Synthetic gas, or syngas for short, is a crucial building block in the chemical manufacturing industry. Most people may never have heard of syngas, but every day it is used in the production of drugs, fertiliser, plastic, and biofuels.
Unfortunately, even when syngas – a mix of hydrogen and carbon monoxide – is fermented to produce renewable energy, it’s not always a carbon-neutral process. Most of the time, producing syngas means using natural gas or leftover products from coal.
But it doesn’t have to be that way. Syngas can also be made from carbon dioxide (CO 2), and scientists in Australia now think they’ve figured out an easy and cheap way to harness that process.
It’s a hugely exciting step, as engineers have been trying to achieve this for years, but many attempts in the past have proved too difficult or expensive to be practical.
By making zinc oxide at very high temperatures, however, the team in Australia has now discovered this process spits out nanoparticles which can be used as the perfect catalyst for turning carbon dioxide into syngas.
Even better, zinc oxide is a relatively cheap and readily available metal, unlike other catalysts researchers have tried before.
“The idea is that we can take a point source of CO 2, such as a coal-fired power plant, a gas power plant, or even a natural gas mine where you liberate a huge amount of pure CO 2 and we can essentially retrofit this technology at the back end of these plants,” explains chemical engineer Emma Lovell from the University of New South Wales (UNSW Sydney).
“Then you could capture that produced CO 2 and convert it into something that is hugely valuable to industry.”
This kind of approach can effectively be seen as ‘closing the carbon loop’ – carbon emitted by one process goes right into another. That’s the dream at least. We still have a long way to go before this method is scaled up and put into practice, but given how widely used syngas is, its sustainable production is worth pursuing.
Syngas is often said to be the chemical equivalent of Lego because it’s made of two building blocks, hydrogen and carbon monoxide, each of which can be used to make a whole bunch of vital industrial chemicals.
Unfortunately, the vast majority of syngas worldwide is made by reforming methane – one of the most potent greenhouse gases out there – using steam at high temperatures.

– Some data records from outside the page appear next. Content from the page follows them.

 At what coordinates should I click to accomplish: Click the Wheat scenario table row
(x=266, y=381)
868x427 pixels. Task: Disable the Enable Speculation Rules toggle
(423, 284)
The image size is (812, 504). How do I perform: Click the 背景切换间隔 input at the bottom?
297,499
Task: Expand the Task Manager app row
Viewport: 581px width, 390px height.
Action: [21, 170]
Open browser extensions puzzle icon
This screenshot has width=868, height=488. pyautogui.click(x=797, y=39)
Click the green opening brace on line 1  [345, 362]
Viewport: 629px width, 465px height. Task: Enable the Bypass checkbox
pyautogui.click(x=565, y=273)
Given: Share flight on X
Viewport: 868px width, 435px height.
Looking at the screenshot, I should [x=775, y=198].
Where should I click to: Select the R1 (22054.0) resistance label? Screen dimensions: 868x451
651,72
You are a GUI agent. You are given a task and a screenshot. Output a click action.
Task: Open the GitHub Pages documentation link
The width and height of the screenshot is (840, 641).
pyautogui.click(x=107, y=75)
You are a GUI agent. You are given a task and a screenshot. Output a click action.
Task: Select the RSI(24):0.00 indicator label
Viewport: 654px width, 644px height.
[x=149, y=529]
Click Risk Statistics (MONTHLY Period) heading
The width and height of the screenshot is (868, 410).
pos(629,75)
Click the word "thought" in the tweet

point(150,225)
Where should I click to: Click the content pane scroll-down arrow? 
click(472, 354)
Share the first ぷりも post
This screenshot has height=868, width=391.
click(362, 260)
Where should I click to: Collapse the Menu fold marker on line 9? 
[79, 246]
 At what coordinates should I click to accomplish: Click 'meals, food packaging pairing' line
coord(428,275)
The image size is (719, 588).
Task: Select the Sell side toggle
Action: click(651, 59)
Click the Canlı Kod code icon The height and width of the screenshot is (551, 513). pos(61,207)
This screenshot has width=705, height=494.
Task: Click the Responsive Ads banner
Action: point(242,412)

Finding a more sustainable alternative is a must given the current climate crisis, and the new method devised in Australia is satisfyingly quick.
Producing the nanoparticle catalysts takes just 10 minutes of burning the zinc oxide, without using complicated techniques. Then, the catalysts can be used in an electrolyser built to deal with waste CO 2 gas.
“Waste CO 2 from say, a power plant or cement factory, can be passed through this electrolyser, and inside we have our flame-sprayed zinc oxide material in the form of an electrode. When we pass the waste CO 2 in, it is processed using electricity and is released from an outlet as syngas in a mix of CO and hydrogen,” explains chemical engineer Rahman Daiyan from UNSW Sydney.
What’s more, by controlling how the researchers burn this metal, they could create different ratios of syngas building blocks, anticipating the needs of different industries.
Of course, figuring out a way to use this technology on an actual power plant is still a ways off. But the authors of the paper are confident their method is cheaper and more scalable than other options.
The team is now preparing to test their concept in a larger and more complicated setting to make sure it still works in the harsh chemical conditions found at real-life industrial plants.
The study was published in Advanced Energy Materials.